Quando o Ayrton Senna morreu em 1994, minha professora pediu para que fosse feito um desenho de tema livre, ou algum em sua homenagem. Eu fiz o desenho sobre sua morte. A professora gostou, mostrou para a diretora. A diretora gostou, mostrou para outras pessoas. O desenho acabou por aparecer em diversos jornais impressos e televisivos. Dei entrevista para o Jornal Nacional e minha imagem fechou o Jornal da Globo.
Décadas mais tarde, encontrei parte da entrevista no Youtube e fiz este print. Ao postá-la como foto de perfil do Facebook, comecei a ser indagado por alguns amigos o porquê de eu estar dando entrevista com um desenho de uma piroca voadora atrás de mim. À partir destas cordiais observações percebi que este desenho abria caminho para discussões de diversos aspectos da imagem.
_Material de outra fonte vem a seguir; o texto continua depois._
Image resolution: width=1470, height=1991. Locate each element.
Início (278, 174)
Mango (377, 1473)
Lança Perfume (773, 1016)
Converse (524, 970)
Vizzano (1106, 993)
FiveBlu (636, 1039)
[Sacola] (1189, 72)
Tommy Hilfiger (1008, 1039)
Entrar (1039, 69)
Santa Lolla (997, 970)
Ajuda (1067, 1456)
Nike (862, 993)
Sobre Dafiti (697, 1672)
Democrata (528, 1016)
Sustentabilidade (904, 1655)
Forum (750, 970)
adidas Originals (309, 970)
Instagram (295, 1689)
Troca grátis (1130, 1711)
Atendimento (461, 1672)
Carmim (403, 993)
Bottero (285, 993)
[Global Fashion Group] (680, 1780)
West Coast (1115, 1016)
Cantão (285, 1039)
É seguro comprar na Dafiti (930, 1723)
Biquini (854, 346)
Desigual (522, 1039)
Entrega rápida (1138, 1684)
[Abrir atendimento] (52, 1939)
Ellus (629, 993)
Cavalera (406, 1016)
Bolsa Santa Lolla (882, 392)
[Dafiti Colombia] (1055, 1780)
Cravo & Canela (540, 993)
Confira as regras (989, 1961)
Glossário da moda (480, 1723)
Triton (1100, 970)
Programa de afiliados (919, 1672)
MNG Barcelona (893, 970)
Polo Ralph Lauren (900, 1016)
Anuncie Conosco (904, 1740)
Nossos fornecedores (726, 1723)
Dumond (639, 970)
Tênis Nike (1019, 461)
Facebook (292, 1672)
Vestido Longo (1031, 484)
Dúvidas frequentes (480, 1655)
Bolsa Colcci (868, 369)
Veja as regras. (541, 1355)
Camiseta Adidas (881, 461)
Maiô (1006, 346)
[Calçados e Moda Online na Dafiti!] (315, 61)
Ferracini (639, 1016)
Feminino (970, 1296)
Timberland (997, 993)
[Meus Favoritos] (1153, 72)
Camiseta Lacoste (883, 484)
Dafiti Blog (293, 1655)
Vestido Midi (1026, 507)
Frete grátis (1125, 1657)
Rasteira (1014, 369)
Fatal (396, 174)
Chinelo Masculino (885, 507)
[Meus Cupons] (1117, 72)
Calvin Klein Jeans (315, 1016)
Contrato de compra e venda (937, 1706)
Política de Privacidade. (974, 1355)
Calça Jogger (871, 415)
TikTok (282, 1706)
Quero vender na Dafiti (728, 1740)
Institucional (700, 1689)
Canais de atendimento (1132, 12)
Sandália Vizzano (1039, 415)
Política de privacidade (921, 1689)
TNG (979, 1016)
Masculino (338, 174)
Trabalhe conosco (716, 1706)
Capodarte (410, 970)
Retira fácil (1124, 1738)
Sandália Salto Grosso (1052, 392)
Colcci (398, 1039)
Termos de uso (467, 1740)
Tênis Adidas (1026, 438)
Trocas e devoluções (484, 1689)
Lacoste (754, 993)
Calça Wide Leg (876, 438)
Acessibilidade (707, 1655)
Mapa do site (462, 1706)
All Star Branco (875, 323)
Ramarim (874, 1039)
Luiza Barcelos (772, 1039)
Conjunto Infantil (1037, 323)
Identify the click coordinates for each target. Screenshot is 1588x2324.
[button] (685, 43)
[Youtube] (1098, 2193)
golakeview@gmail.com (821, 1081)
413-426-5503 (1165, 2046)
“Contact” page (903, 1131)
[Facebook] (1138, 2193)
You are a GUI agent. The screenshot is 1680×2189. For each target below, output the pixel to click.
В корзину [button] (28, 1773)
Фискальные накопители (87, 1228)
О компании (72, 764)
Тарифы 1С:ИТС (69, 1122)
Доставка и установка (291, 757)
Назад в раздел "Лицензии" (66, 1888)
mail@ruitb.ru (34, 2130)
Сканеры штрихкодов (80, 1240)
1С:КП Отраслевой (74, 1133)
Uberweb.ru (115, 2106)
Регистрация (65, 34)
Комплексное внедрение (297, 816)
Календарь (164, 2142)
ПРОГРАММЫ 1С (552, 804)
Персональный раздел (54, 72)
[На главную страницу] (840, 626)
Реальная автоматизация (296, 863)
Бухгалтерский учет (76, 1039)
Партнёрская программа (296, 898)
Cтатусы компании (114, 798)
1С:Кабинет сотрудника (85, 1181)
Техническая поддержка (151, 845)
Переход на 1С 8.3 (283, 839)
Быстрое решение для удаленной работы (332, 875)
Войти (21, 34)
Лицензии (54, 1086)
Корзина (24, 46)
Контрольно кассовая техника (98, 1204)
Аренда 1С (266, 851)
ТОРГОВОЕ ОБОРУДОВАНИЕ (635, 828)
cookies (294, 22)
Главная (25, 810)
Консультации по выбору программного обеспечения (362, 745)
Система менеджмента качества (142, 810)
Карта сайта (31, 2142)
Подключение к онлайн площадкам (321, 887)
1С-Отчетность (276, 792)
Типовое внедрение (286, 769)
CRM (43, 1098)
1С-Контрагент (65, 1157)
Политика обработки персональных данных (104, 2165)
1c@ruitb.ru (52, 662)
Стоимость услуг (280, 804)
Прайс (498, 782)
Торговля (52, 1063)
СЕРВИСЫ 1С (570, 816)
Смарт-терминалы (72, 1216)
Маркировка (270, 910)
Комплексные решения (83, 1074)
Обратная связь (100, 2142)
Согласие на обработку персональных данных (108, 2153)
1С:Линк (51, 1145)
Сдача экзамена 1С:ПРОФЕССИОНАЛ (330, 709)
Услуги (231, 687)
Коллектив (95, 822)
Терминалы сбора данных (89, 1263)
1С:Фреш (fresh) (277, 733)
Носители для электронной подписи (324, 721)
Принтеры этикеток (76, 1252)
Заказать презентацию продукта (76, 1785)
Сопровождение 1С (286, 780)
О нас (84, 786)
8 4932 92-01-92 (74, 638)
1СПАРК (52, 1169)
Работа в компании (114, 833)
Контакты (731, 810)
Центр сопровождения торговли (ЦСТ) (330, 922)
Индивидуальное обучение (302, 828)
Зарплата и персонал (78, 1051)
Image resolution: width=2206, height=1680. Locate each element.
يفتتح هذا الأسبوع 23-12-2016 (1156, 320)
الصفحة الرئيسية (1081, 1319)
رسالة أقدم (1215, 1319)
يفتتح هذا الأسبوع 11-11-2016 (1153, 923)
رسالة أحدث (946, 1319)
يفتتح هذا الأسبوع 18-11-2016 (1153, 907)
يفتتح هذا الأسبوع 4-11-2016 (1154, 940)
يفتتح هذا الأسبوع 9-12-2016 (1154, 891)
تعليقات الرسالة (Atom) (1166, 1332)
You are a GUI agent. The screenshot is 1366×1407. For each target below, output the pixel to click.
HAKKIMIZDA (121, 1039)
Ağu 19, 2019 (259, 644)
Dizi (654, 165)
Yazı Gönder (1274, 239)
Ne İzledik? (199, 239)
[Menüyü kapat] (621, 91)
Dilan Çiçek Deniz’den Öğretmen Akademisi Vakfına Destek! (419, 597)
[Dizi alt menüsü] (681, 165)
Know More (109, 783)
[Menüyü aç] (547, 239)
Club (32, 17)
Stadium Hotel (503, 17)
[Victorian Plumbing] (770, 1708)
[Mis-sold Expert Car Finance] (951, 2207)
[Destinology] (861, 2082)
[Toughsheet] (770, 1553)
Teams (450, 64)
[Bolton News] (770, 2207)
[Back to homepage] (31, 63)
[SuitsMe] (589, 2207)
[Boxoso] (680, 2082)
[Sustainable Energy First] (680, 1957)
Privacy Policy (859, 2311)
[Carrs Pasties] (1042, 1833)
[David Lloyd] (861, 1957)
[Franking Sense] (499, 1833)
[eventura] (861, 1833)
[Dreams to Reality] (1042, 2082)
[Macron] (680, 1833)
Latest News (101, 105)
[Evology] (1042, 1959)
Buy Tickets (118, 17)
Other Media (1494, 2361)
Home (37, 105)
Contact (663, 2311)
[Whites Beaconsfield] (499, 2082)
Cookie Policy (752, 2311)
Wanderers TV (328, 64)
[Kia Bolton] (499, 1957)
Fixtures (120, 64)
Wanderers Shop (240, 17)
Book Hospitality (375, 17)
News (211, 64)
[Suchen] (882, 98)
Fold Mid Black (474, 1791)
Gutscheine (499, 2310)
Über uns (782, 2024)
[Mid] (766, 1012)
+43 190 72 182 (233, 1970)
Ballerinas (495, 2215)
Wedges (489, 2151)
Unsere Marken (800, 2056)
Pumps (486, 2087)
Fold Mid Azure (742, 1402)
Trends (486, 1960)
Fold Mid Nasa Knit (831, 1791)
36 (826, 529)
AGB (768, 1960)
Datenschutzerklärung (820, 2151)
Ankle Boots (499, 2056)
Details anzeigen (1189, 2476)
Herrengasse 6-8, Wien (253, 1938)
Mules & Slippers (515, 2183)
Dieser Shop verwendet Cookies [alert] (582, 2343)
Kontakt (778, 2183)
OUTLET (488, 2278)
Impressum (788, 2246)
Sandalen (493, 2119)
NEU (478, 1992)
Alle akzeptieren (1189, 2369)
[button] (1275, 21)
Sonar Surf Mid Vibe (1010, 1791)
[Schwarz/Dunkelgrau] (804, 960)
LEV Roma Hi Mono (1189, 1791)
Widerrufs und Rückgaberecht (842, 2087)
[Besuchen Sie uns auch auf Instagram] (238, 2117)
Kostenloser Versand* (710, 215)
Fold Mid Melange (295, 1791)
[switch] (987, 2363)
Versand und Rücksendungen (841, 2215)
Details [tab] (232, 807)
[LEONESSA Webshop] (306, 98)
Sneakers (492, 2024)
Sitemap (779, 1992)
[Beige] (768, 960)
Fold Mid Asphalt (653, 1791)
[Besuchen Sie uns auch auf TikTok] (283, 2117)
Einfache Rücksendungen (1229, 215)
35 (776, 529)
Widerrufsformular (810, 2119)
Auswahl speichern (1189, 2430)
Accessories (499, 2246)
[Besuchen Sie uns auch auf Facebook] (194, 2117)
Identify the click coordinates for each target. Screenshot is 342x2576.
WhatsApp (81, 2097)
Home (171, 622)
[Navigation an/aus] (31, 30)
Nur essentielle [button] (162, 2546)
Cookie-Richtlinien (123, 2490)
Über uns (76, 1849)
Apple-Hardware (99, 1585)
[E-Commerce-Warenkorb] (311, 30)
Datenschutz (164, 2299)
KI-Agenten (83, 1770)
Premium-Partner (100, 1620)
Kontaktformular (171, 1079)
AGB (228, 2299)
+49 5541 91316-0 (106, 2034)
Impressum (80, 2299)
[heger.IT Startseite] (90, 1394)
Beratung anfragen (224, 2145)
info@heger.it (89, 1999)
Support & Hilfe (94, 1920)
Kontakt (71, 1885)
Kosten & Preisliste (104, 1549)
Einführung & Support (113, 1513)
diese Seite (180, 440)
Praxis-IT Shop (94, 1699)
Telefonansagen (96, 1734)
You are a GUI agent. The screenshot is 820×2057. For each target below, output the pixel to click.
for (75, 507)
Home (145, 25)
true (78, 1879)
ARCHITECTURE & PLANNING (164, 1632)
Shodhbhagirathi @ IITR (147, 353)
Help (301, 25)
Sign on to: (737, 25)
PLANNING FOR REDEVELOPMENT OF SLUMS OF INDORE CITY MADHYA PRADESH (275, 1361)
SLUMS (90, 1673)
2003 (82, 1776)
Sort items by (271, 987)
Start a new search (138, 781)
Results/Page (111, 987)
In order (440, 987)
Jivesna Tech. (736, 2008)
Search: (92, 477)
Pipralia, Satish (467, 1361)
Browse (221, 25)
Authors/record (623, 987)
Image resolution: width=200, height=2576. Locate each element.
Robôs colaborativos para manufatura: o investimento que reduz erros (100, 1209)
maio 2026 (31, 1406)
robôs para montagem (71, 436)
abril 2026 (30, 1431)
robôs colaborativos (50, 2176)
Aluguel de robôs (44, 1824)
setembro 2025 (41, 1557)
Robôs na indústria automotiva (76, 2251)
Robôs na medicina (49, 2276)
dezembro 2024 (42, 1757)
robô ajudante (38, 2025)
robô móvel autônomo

Crescer no Rio de Janeiro me permitiu ser criado há um ou dois quarteirões de uma das mais conhecidas imagens da orla brasileira. Uma das primeiras imagens que tenho em minha memória (se não a primeira) é a vista dos bondinhos do Pão de Açúcar da varanda da minha creche na Urca. Minha escola era no Arpoador. Aos seis anos de idade, me surpreendi juntamente aos meus colegas ao sabermos que o Rio não era a capital do Brasil. "Mas é o cartão postal", disse a professora satisfeita, nos satisfazendo igualmente. O Rio parecia ter uma forte vocação para a imagem, e eu estava imerso naquele contexto.
Eu não entendi aos 10 anos por que aquele desenho tinha repercutido tanto. Nesta época eu era conhecido por desenhar relativamente bem, e na minha cabeça já tinha feito desenhos melhores. Além do mais, eu era apenas mais um entre tantos que gostavam do Senna. Vê-lo morrer ao vivo doeu verdadeiramente em mim, e tenho certeza que em grande parte de quem tinha a mesma idade que eu àquela época. De alguma forma, representá-lo sendo recebido no céu por bendeiradas dadas por anjos e finalizando a corrida inacabada condensava na imagem a esperança, o conforto e a homenagem devida em meio a todo o horror do acidente. Este condensar acabou por encontrar o potencial da Zona Sul carioca de repercutir suas imagens. Dali ainda vinha boa parte das referências para o imaginário nacional, seja por sua vocação, seja por sua beleza, seja por já ter sido capital federal, seja por ter em si sediada a maior emissora de televisão do país.
Se meu desenho já condensava em si uma narrativa, também os repórteres tinham a sua. Apesar de irem em direções semelhantes, a conciliação dos formatos demandava algumas adaptações. Não houve muita dificuldade em saber o que dizer, pois o que esperavam que eu dissesse coincidia com o que eu realmente queria dizer. Mas ok, a saudosa Sandra Moreira me achou muito tímido e me pediu para repetir. A coordenadora do colégio quase teve uma síncope ao ver que eu não estava com o uniforme, e correu para que eu trocasse de camisa com seu filho, para que o nome da escola aparecesse (não apareceu). Mas dentre as adaptações e demandas, a ideia mais infeliz veio do infeliz do câmera. Como elemento da sua visão de como a narrativa deveria ser contada, queria que o desenho estivesse ao fundo, enquanto eu falava. Ok, referências mais arraigadas, quadro na parede, etc. Porém, o fato de o desenho ter sido feito a lápis atrapalhava seus planos, pois os traços quase não eram captados pela câmera. Este senhor teve então a brilhante ideia de me pedir para contornar com "pilot". Rapidamente, por sinal, pois eles não poderiam ficar muito tempo. Eu não era exatamente habilidoso, e o resultado não ficou exatamente bom. Ao desenho pronto adicionei alguns elementos que não eram necessários. Traçados espontâneos se tornaram tremidos. Em suma, caguei no desenho. Com desenhos e discursos alinhados, gravei a entrevista. Mas há que se ter cuidado. Os traços adaptados de hoje podem se tornar o caralho alado de amanhã.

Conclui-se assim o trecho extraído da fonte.